Instructions for the task
From the entries below, copy every line that has the word "agent".

********

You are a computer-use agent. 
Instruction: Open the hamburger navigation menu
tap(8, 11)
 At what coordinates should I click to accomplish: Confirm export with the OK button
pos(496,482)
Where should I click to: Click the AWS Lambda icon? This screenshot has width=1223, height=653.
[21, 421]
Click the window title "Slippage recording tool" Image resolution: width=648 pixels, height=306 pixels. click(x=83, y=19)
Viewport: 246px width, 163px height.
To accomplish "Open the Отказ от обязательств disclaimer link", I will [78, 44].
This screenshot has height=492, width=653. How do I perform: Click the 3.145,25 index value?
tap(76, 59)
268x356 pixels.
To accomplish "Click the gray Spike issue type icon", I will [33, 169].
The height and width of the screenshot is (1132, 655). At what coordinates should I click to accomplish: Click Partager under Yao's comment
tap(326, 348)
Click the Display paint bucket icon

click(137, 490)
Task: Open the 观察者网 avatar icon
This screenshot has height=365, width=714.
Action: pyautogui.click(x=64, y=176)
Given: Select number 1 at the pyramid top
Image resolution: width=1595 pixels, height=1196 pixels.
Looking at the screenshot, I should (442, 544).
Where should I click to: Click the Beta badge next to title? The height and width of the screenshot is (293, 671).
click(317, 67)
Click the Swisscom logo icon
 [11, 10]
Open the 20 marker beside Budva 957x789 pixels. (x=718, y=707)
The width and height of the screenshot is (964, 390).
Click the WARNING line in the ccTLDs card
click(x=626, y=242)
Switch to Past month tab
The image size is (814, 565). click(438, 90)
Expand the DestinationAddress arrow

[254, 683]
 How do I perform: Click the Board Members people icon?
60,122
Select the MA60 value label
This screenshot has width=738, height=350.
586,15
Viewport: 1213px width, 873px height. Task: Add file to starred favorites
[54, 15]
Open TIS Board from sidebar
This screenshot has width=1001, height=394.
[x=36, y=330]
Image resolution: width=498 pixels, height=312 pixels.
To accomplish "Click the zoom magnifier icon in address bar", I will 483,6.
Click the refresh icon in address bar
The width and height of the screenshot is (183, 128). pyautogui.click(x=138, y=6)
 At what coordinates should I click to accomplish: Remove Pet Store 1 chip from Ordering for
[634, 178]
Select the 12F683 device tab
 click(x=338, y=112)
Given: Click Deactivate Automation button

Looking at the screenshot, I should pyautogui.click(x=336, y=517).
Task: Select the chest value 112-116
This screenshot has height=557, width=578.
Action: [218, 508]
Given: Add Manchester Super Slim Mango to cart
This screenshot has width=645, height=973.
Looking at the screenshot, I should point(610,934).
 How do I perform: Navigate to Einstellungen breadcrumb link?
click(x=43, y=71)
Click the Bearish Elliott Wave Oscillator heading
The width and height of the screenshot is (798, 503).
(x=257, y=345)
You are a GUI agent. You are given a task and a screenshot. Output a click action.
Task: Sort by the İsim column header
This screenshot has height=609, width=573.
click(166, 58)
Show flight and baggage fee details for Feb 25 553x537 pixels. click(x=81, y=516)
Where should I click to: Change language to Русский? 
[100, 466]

********

Exercise result
You are a computer-use agent. 
You are a GUI agent. You are given a task and a screenshot. Output a click action.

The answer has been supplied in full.